*Task details*: Set down, exactly and in full, the line holding "Open the notifications bell icon" and all the lines after it until the listing ends, and nothing else.

*Excerpted data*:
= Beginning of Section =
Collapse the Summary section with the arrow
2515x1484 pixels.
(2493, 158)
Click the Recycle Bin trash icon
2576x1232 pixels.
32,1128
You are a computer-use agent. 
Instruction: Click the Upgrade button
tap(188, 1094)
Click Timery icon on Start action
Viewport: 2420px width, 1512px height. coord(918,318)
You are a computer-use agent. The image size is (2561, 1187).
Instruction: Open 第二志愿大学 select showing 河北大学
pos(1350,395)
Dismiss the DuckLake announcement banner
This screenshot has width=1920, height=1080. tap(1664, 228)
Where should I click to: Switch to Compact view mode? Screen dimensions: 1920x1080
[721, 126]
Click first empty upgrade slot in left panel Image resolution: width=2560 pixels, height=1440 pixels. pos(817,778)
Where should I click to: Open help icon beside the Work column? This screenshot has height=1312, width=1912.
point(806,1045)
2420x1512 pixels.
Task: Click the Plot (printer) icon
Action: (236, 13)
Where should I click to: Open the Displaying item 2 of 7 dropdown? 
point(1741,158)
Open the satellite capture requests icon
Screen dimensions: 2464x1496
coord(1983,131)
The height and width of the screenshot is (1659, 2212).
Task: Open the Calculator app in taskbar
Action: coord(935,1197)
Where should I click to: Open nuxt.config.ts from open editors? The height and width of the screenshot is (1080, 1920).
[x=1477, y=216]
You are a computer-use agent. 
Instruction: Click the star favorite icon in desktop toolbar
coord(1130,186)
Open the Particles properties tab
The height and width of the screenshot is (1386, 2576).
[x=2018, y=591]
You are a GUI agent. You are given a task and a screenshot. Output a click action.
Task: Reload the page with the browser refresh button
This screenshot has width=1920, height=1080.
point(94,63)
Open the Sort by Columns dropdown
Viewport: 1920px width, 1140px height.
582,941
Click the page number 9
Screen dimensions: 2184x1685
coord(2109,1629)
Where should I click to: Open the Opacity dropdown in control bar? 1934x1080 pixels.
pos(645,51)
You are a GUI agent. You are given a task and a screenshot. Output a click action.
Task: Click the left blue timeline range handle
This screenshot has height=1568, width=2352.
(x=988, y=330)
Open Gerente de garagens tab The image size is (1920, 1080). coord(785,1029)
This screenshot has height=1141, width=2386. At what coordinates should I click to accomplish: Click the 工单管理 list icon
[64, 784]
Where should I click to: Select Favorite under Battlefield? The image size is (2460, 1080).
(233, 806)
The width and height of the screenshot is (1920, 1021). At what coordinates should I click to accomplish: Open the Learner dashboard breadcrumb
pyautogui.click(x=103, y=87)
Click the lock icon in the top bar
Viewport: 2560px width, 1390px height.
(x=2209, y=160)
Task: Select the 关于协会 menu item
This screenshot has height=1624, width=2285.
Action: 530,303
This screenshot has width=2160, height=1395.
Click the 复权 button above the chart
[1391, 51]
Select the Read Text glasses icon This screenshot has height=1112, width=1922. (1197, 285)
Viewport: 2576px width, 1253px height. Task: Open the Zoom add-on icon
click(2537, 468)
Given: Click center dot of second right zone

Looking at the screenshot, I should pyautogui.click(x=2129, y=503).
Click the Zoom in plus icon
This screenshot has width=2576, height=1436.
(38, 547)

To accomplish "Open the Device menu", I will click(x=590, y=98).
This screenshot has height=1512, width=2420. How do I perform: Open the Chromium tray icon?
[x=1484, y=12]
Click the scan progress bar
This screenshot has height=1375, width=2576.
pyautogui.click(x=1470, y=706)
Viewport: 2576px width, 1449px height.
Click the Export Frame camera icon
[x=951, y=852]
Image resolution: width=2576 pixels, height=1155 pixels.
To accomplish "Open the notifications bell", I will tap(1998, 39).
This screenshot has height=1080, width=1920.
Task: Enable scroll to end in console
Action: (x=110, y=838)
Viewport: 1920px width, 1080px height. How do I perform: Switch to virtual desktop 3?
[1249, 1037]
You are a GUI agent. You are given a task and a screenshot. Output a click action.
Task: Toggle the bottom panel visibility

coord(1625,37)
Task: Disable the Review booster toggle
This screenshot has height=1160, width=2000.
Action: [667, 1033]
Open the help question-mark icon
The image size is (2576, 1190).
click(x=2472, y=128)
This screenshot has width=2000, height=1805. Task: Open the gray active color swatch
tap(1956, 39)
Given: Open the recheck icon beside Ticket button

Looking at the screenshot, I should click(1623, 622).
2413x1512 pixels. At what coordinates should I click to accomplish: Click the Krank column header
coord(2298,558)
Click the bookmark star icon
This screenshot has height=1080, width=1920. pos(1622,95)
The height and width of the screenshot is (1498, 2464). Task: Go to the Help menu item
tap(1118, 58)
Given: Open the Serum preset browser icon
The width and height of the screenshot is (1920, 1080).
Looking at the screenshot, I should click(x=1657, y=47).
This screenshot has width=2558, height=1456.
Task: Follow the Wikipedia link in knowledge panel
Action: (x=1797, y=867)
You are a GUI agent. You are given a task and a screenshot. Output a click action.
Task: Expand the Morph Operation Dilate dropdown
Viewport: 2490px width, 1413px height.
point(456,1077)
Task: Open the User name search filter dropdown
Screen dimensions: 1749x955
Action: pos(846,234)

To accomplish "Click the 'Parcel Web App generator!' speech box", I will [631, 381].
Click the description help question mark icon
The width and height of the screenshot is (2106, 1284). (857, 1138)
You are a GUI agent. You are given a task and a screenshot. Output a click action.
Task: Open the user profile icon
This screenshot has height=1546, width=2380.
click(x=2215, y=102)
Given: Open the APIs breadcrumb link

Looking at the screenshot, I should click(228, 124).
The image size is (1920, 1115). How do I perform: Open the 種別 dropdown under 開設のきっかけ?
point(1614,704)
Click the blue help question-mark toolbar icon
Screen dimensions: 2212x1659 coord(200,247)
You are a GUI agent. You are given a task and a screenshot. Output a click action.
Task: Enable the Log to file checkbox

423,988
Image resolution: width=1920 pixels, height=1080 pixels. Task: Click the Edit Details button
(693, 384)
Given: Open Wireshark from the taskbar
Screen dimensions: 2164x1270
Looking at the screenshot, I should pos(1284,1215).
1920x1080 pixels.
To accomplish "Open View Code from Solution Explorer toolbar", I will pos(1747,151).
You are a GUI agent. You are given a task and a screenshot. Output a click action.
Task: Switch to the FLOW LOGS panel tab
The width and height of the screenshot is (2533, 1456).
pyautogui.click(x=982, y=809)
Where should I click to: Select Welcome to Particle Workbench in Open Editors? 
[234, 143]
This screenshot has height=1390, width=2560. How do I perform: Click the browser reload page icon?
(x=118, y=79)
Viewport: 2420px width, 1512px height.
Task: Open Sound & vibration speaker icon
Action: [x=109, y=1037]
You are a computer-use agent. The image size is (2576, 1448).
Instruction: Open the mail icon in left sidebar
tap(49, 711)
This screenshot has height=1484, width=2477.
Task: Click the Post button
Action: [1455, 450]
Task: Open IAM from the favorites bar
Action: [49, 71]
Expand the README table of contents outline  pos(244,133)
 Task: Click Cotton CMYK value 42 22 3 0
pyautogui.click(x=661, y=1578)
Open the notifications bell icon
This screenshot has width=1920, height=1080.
= End of Section =
*Reply to the exercise*:
Open the notifications bell icon
This screenshot has width=1920, height=1080.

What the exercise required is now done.